What this task involves
With nothing added and nothing dropped, write out all of the entries below.

(Records contained in a dataset)
++++++++++++++++++++

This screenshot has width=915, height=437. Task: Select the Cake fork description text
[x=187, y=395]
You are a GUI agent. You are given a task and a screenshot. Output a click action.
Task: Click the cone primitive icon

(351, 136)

++++++++++++++++++++

Answer to this exercise
This screenshot has width=915, height=437. Task: Select the Cake fork description text
[x=187, y=395]
You are a GUI agent. You are given a task and a screenshot. Output a click action.
Task: Click the cone primitive icon

(351, 136)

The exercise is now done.